Restorasidaily | PEMATANGSIANTAR
Ada yang menarik untuk ditelusuri terkait nasib Madrasah Aliyah Swasta (MAS) Al-Wasliyah Jalan Sipirok 21, Kota Pematangsiantar, yang disebut-sebut sedang berada di ujung tanduk. Ternyata, sejak dua tahun lalu tepatnya pada tanggal 29 Maret 2017, oknum Kepala Sekolah bernama Abdus Salam SAg bersama puluhan guru dan pegawai telah menandatangani surat permohonan pindah untuk bergabung ke Yayasan Perguruan MESRA di Kelurahan Timbang Galung, Kecamatan Siantar Barat.
Bahkan, surat permohonan yang menggunakan stempel resmi yang lazim dipergunakan untuk kepentingan operasional MAS Al-Wasliyah, pun disinyalir akan dijadikan “senjata ampuh” bagi pihak-pihak yang menginginkan sekolah tersebut dibawah kendali Yayasan Perguruan MESRA.

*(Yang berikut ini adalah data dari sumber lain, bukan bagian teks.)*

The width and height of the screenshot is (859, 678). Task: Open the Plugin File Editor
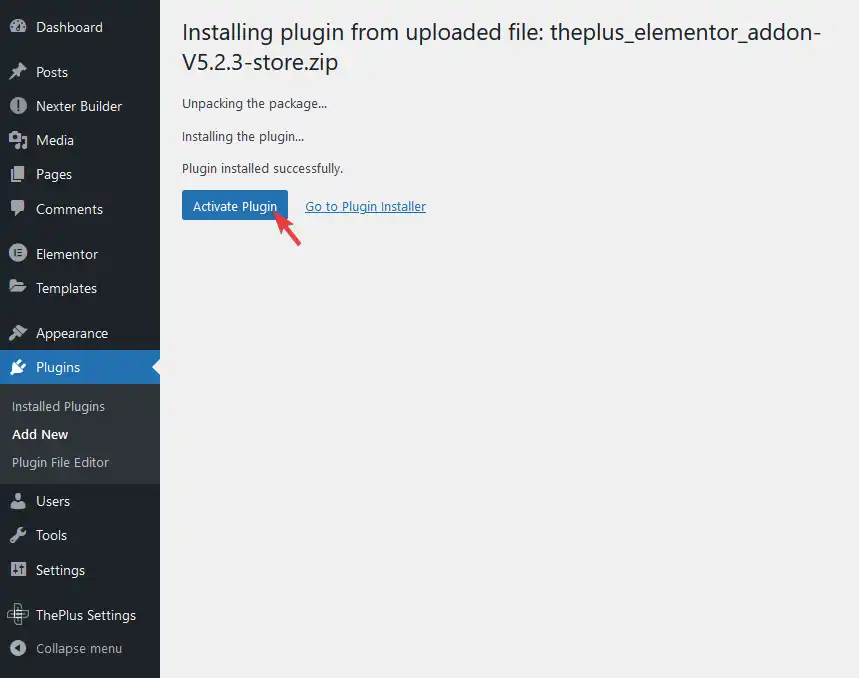pyautogui.click(x=58, y=462)
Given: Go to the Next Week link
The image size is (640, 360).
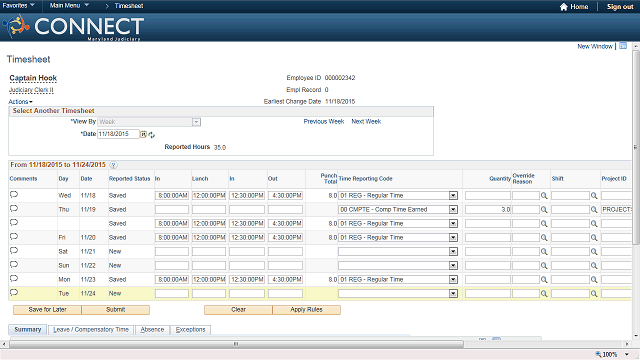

Ditemui di depan gedung MAS Al-Wasliyah, Senin (12/8/2019) sekira jam 10.30 WIB. Abdus Salam SAg mengaku ikut menandatangani surat permohonan bergabung ke Yayasan Perguruan MESRA. Namun ketika ditanya siapa yang menuyuruh dan hal apa yang menjadi alasannya, dirinya enggan memberikan pernyataan.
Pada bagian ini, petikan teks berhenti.